3 days later in SENDAI

Up in north east japan. Taking express trains through the night at 250km per hour. Looking at the tiny streets below, clean, neatly lined, lights for shops and everything so clinical - all zooming past. We had bought the regional ticket but I allowed myself to be shown to the express train - just a stupid tourist! Despite the fact it is bullet shaped and it arrived at 11pm instead of 7am, Triin did not realise we had taken the wrong train until we were stopped at the barrier at sendai. I did not tell her so she would put up a more convincing protest if we were asked. The guard wanted 100 dollars from us and we showed them our 2 dollars in change, they told us to phone our couch surfing friend to come and pay up 100 bucks so we phoned Autumn who said she would meet us at her metro stop and then we ran.
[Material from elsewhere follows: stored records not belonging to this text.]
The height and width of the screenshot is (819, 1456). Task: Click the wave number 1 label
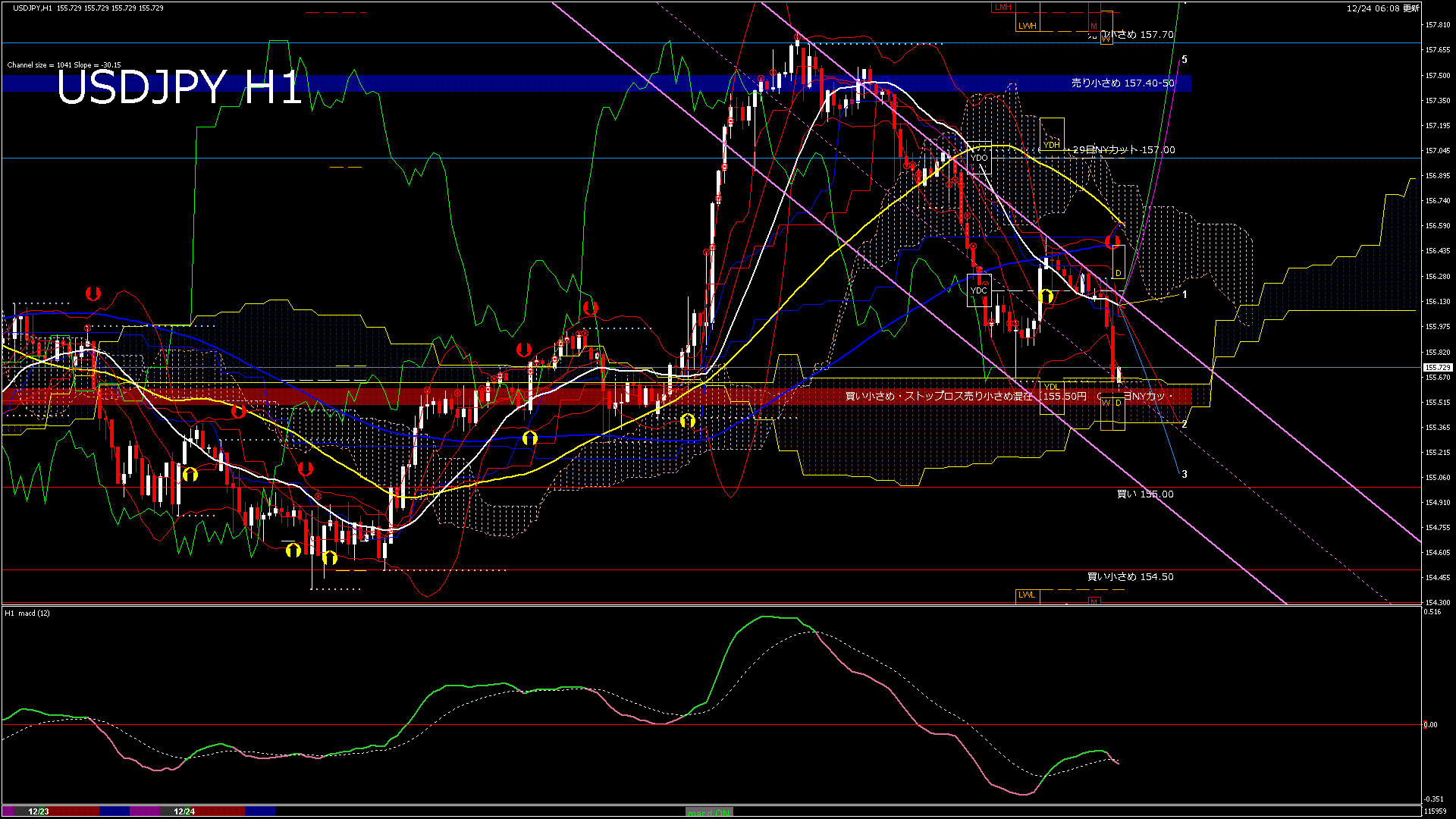pos(1185,294)
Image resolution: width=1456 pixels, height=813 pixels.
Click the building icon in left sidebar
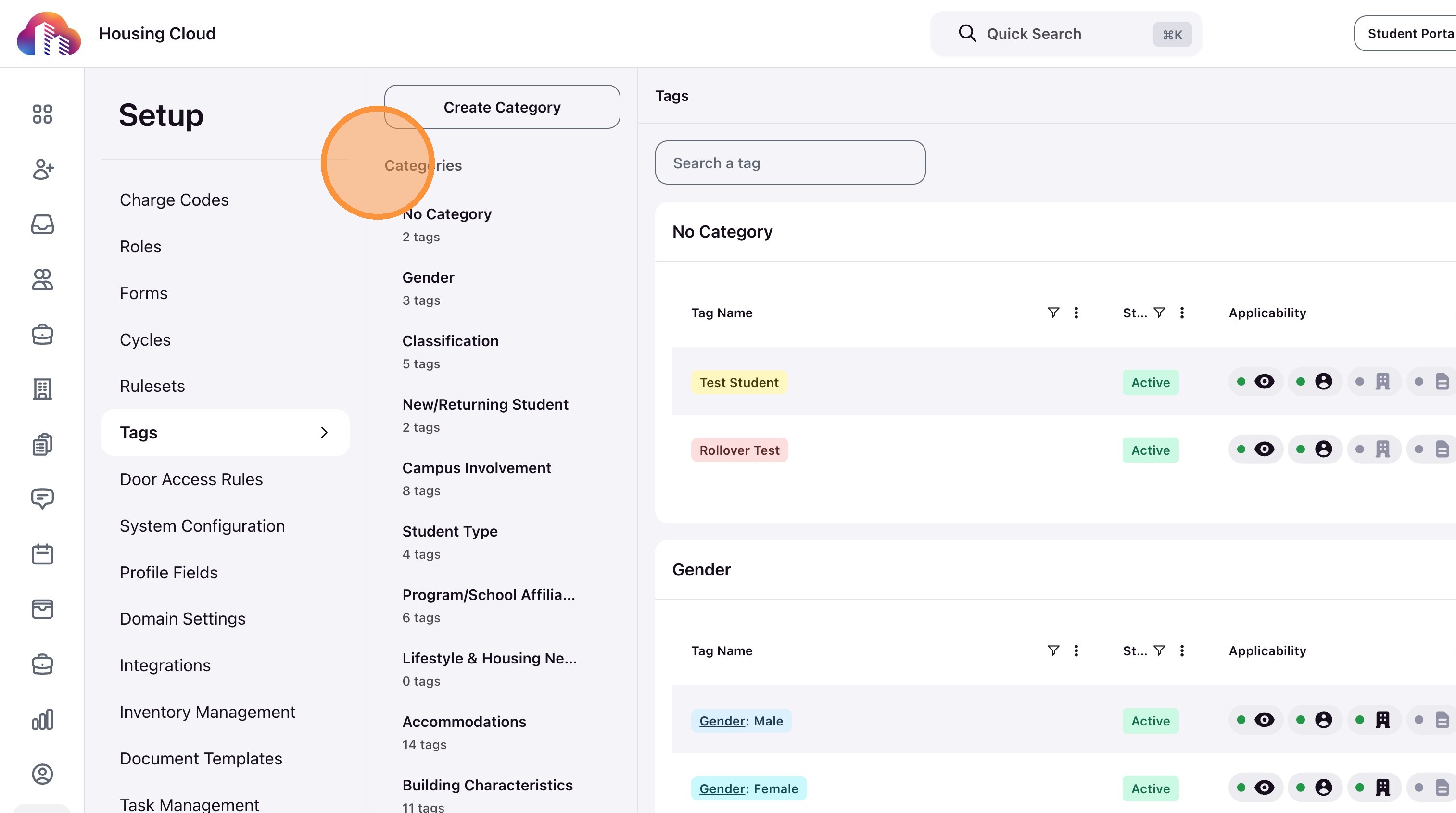click(42, 388)
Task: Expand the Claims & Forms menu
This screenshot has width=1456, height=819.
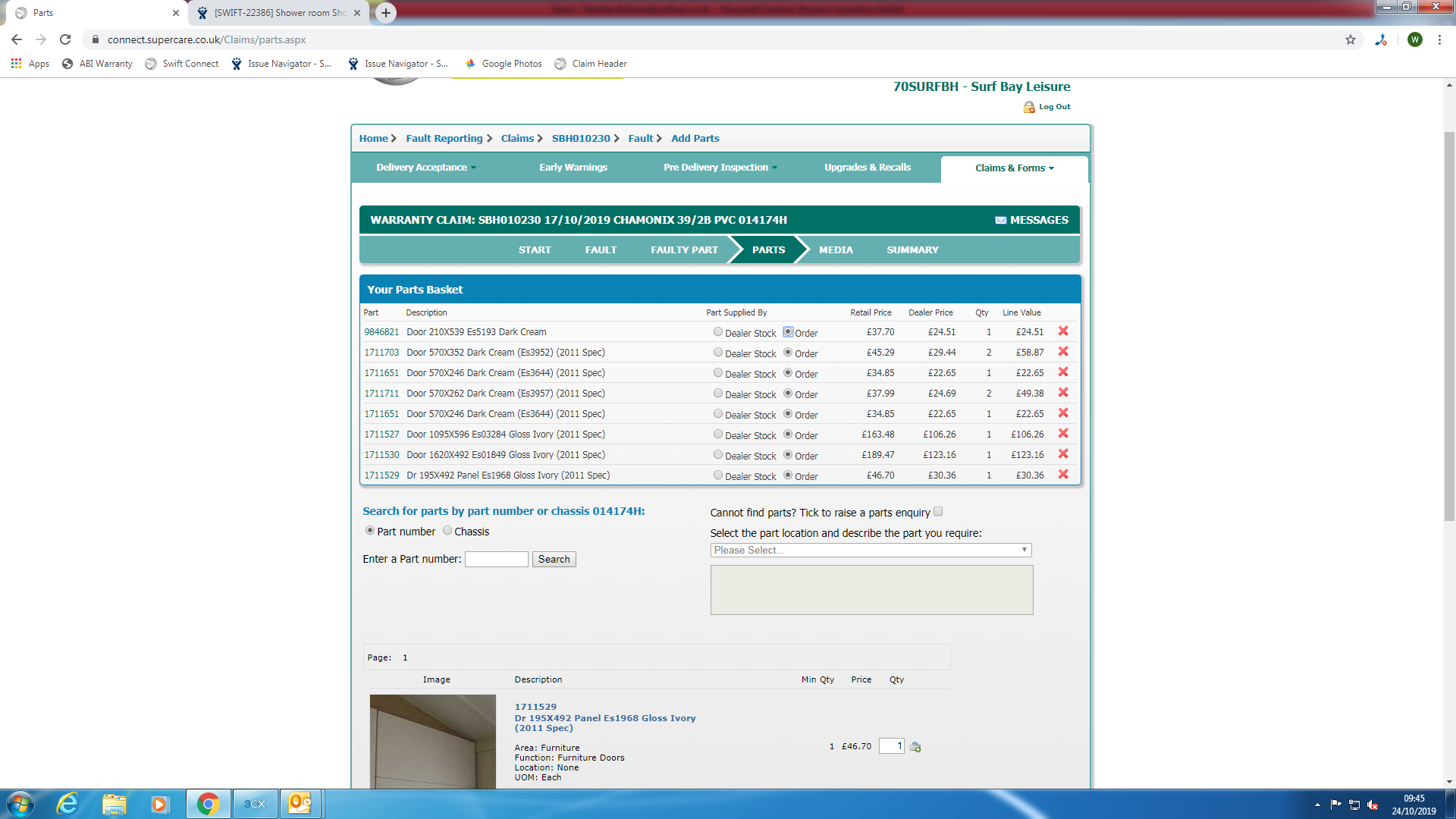Action: pos(1014,168)
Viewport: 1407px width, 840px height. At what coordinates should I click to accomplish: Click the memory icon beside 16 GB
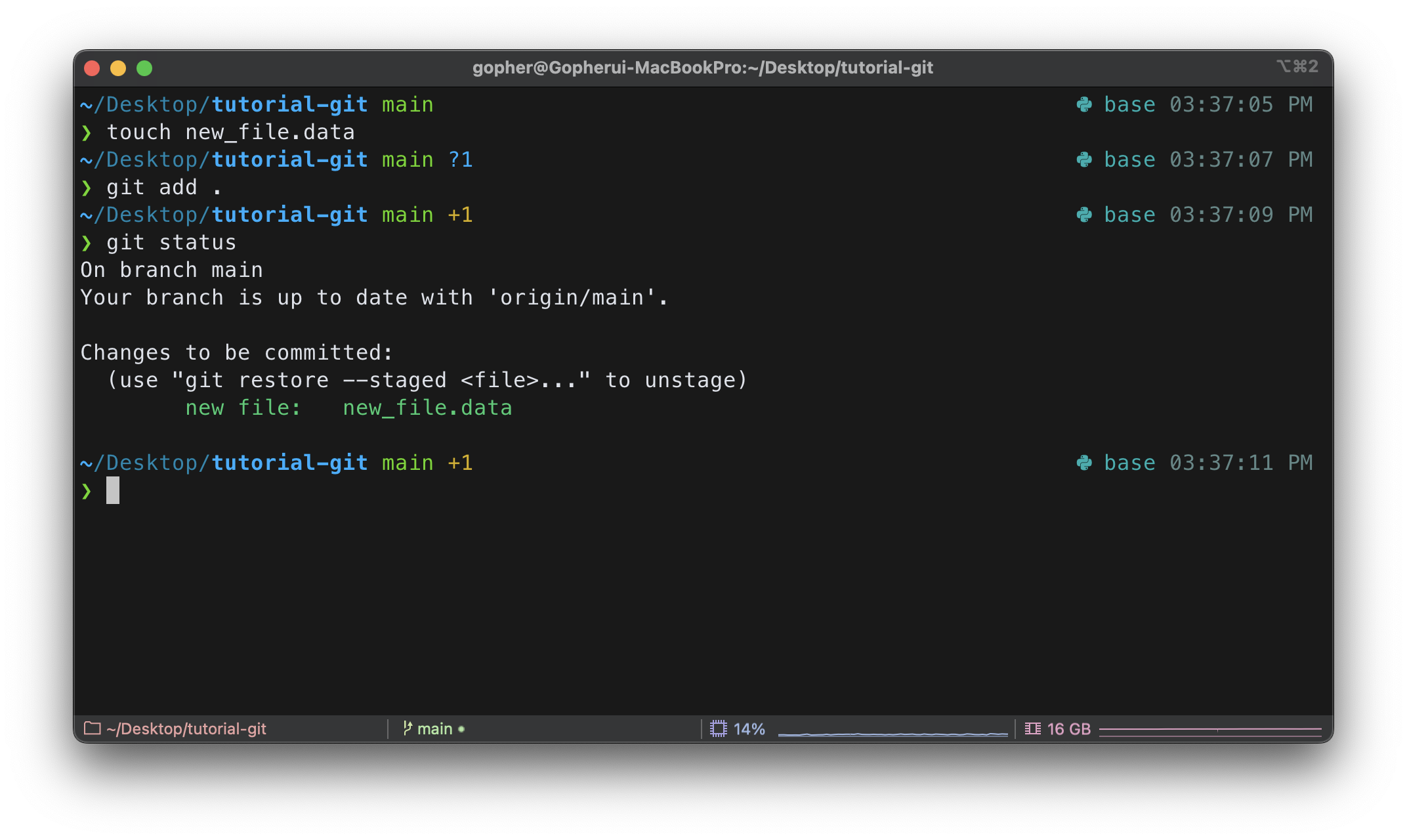1033,728
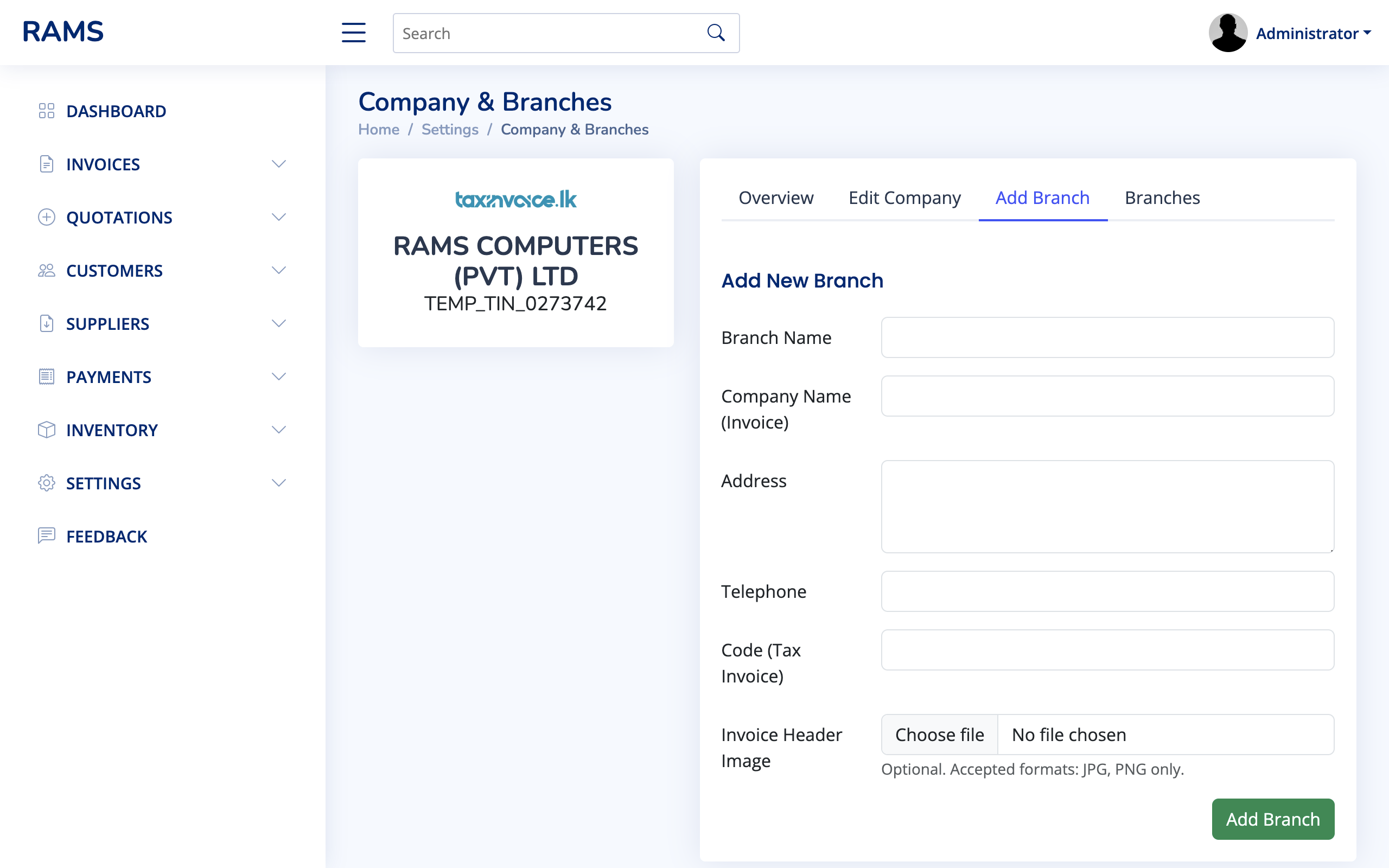This screenshot has height=868, width=1389.
Task: Switch to the Branches tab
Action: coord(1162,197)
Instead of heading for the metro we ran into the shopping mall, jumped over a gate and a plastic hedge and found ourselves in a Play Station Major Intersection. Electric doors opening into halls full of Pochenko players and a white noise of whirling pinball machines. We bounced from corridor to corridor and fell out of the main exit into the black street rain. I upped my umbrella and hid in a queue of commuters. Although we were under a shelter others had their brollies erected so I did too and looked sneaky eyed behind it eksplaining to Triin why we had run, until our autobus pulled up and we scampered on.
Our couch surfing hostess Autumn welcomed us with sushi and smiles. I am going to give japan a week before I write a comdemnation to the UN and encourage all my chinese friends to invade with their cheap restaurants, limited education, smiles and money mad communism. We just harvested some runner beans and cucumbers from Autumns allotment and she is taking us surfing now so I am going to have a day off work.